Section 43 Model Selection: Forward Stepwise Selection
43.1 Statistical Model
\[ \large y_{i} = \beta_0 + \beta_1 x_{1i} + \beta_2 x_{2i} + ... + \beta_p x_{pi} + \epsilon_{i} \]
\[ i = 1,...,n; \space p = \space number \space of \space predictors \]
43.2 Steps
Fit a Null model \(M_0\) which contains no predictors.
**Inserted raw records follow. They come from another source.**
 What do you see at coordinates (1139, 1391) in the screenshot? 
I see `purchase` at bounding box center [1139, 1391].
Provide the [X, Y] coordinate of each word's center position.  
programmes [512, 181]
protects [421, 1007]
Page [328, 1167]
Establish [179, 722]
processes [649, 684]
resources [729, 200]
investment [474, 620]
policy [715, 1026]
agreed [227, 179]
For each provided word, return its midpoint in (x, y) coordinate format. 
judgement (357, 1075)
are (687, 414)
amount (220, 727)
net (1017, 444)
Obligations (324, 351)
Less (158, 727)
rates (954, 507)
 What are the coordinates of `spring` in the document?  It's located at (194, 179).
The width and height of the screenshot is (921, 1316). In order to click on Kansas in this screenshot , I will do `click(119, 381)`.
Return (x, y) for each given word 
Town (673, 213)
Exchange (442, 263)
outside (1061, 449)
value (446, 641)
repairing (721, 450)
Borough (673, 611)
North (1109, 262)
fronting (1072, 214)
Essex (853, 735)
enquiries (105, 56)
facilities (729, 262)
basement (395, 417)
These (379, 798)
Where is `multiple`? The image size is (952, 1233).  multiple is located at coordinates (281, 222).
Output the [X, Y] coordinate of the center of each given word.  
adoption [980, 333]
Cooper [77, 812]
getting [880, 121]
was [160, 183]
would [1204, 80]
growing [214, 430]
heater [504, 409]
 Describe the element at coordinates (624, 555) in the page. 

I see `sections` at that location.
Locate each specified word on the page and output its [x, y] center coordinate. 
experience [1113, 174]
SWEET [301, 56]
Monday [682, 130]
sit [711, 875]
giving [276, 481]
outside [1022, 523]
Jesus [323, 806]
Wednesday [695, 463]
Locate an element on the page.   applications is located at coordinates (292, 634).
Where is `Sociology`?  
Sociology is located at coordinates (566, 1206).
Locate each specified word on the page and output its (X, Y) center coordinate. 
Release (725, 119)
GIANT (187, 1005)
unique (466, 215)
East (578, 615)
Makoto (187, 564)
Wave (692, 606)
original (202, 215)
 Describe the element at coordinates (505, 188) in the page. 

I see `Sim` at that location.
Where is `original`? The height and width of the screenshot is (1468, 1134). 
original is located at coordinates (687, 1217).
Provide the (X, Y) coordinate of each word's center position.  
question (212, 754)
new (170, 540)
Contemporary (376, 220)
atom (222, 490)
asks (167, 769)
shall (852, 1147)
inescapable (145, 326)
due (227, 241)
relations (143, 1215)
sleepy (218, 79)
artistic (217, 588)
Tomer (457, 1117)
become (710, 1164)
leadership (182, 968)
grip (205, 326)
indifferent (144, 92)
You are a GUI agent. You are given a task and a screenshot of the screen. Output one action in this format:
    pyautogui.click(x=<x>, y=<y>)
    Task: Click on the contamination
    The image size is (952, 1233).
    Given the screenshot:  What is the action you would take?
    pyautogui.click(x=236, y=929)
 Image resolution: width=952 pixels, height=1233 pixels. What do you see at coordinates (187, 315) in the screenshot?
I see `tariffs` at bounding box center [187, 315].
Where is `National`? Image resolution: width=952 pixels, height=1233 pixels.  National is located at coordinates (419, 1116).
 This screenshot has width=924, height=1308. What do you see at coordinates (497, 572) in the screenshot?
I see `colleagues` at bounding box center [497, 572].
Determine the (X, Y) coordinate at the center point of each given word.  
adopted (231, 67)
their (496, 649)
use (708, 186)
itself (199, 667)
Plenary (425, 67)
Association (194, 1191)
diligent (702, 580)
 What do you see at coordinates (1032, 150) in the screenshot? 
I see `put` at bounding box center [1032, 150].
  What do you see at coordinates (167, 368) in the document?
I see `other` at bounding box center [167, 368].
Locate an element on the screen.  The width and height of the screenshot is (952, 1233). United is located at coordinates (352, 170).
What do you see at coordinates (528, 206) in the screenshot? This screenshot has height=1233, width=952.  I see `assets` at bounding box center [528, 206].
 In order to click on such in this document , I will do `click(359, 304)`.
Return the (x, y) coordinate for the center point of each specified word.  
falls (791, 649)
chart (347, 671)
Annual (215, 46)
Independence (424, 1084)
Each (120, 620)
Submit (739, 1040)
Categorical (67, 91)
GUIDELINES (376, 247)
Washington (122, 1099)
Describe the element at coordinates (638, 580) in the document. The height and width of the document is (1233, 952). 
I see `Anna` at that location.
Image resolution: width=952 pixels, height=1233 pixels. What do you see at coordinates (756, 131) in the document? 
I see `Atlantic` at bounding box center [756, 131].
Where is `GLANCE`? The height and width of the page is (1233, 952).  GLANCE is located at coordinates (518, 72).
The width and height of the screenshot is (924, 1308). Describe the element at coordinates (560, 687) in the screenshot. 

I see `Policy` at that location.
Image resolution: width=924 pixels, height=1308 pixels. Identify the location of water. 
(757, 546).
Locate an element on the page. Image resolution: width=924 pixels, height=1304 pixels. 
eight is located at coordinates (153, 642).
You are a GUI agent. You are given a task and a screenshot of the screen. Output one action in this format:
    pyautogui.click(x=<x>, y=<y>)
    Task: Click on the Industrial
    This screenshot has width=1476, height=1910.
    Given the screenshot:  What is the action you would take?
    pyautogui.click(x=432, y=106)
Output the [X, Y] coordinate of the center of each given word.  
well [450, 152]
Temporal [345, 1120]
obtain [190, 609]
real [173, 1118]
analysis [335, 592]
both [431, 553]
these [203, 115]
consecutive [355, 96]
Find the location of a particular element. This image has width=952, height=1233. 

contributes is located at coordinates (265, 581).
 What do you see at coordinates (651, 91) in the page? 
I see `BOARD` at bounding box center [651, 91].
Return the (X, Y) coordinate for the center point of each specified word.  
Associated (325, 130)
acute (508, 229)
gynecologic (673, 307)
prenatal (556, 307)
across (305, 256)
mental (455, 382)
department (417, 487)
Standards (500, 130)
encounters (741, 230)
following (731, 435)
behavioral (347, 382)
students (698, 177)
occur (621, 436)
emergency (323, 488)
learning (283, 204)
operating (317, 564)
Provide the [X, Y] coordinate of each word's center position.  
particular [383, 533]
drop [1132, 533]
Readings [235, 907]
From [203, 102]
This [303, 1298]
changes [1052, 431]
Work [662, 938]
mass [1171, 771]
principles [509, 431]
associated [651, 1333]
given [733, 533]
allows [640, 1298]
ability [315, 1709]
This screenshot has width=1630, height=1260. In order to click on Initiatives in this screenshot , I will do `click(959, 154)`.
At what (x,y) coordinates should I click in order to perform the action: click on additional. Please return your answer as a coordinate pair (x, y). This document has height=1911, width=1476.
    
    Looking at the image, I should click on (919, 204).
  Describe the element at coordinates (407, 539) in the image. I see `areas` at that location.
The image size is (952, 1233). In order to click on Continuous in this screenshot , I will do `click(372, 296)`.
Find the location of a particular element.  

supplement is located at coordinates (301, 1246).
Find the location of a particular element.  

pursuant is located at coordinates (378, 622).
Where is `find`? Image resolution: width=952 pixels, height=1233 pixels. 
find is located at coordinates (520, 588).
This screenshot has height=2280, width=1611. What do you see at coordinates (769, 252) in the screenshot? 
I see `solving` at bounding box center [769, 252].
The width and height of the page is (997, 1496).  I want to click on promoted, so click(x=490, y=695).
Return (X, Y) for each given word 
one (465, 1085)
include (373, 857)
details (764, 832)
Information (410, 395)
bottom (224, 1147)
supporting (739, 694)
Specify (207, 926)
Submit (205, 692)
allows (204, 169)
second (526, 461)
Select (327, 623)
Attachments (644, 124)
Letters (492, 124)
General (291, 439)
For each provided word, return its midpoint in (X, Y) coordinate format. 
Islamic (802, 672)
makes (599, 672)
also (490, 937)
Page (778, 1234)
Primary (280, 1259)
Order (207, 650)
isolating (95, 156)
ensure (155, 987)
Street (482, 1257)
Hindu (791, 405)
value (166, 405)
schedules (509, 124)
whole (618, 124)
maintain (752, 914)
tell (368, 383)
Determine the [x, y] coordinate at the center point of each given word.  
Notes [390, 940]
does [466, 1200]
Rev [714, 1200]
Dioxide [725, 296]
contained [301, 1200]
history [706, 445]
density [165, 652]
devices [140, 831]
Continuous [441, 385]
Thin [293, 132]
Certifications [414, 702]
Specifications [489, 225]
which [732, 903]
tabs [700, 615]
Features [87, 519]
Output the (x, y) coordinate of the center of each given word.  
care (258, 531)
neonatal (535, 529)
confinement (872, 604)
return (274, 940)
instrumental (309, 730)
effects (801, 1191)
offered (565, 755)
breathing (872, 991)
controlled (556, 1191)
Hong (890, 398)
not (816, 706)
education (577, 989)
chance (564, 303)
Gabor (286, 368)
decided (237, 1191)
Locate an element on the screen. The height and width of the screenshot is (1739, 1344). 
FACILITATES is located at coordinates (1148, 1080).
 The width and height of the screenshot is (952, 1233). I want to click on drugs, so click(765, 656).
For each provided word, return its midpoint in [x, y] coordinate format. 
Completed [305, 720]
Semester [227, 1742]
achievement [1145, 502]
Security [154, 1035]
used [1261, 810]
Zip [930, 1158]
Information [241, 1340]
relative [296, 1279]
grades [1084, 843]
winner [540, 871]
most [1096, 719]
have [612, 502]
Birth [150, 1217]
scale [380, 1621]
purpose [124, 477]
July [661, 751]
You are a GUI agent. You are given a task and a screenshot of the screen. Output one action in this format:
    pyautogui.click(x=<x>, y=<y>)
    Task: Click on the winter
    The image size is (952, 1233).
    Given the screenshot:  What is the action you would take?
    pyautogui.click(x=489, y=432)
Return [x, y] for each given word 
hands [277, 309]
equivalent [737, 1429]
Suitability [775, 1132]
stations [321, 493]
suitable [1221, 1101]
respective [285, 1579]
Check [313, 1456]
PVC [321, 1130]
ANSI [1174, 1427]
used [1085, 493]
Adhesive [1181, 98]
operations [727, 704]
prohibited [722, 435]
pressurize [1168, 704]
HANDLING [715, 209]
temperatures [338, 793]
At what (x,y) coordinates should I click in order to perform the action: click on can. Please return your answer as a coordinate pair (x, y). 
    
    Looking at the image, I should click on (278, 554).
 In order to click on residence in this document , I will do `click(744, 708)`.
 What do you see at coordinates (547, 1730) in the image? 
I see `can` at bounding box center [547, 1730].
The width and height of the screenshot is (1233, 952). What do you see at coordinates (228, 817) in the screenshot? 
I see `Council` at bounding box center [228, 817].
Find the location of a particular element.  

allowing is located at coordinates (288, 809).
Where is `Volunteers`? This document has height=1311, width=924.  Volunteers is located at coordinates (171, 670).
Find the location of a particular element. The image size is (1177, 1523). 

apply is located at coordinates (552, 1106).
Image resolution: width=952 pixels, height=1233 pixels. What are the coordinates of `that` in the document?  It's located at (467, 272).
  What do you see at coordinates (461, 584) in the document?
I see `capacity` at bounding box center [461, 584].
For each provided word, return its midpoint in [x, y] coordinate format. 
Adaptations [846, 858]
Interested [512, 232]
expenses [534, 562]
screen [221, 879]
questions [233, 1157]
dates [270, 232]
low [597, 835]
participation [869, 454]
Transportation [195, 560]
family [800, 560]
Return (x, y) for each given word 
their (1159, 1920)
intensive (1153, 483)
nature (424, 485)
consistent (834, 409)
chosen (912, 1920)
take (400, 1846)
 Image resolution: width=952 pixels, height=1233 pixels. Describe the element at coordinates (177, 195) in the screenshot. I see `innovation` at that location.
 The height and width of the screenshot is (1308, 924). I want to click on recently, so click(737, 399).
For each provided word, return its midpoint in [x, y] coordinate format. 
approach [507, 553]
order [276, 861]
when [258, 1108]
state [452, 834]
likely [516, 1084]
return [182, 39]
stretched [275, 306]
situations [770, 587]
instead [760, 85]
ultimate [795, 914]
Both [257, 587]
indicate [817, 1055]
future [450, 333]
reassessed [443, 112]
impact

This model simply predicts the sample mean for each observation.
For \(k = 1,2,...,p\)
Fit all \(p-k\) models that that augment the predictors in \(M_k\) with one additional predictor.
Choose the best model \(M_k\) among these \(p-k\) models based on the smallest RSS, or equivalently, largest \(R^2\).
Select a single best model from among \(M_0, M_1, ..., M_p\) models using the criteria Adjusted \(R^2\), Mallow’s Cp, AIC or BIC.
43.4 R implementation
library(leaps)
BP <- read.csv('data/BP.csv')
# Remove NA values from all variables
BP <- na.omit(BP)
BP$DM <- as.factor(BP$DM)
# Subset the data
BP <- BP[,-1]
# Forward selection
fwd.fm <- regsubsets(SBP ~ ., data=BP,
nbest=1, nvmax=6, intercept=TRUE,
method='forward')
fwd.summary <- summary(fwd.fm)
# names(fwd.summary)
fwd.summary
Subset selection object
Call: regsubsets.formula(SBP ~ ., data = BP, nbest = 1, nvmax = 6,
intercept = TRUE, method = "forward")
6 Variables (and intercept)
Forced in Forced out
EthnicAsian FALSE FALSE
EthnicCaucasian FALSE FALSE
Age FALSE FALSE
Income FALSE FALSE
BMI FALSE FALSE
DM2 FALSE FALSE
1 subsets of each size up to 6
Selection Algorithm: forward
EthnicAsian EthnicCaucasian Age Income BMI DM2
1 ( 1 ) " " " " " " " " "*" " "
2 ( 1 ) " " " " " " " " "*" "*"
3 ( 1 ) " " " " "*" " " "*" "*"
4 ( 1 ) " " " " "*" "*" "*" "*"
5 ( 1 ) " " "*" "*" "*" "*" "*"
6 ( 1 ) "*" "*" "*" "*" "*" "*"
(Intercept) EthnicAsian EthnicCaucasian Age Income BMI DM2
-3.858060268 -0.002753277 -0.013373729 0.903319577 -0.003045831 2.348833049 4.073927322
# Customised plot
par(mfrow=c(2,2))
xlab <- 'Number of X-variables'
plot(x = fwd.summary$rss,
xlab=xlab, ylab='RSS',
type='l', col='blue')
index <- which.min(fwd.summary$rss)
points(x = index, y = fwd.summary$rss[index],
col='red', cex=2, pch=20)
plot(x=fwd.summary$adjr2,
xlab=xlab, ylab='Adjusted R2',
type='l', col='blue')
index <- which.max(fwd.summary$adjr2)
points(x = index, y = fwd.summary$adjr2[index],
col='red', cex=2, pch=20)
plot(x=fwd.summary$cp,
xlab=xlab, ylab='Mallow Cp',
type='l', col='blue')
index <- which.min(fwd.summary$cp)
points(x = index, y = fwd.summary$cp[index],
col='red', cex=2, pch=20)
plot(x=fwd.summary$bic,
xlab=xlab, ylab='BIC',
type='l', col='blue')
index <- which.min(fwd.summary$bic)
points(x = index, y = fwd.summary$bic[index],
col='red', cex=2, pch=20)
(Intercept) Age BMI DM2
-3.9018887 0.9022749 2.3487465 4.0731999
43.3 Comments
This approach fits \(1 + p(p+1)/2\) models.
This approach is computationally efficient.
All models within forward selection approach are nested.
However, it It is not guaranteed to find the best possible model out of all \(2^p\) models containing subsets of the \(p\) predictors.
Forward selection can be implemented in scenarios when the number of samples \(n\) is smaller than the number of variables \(p\) (\(n < p\)).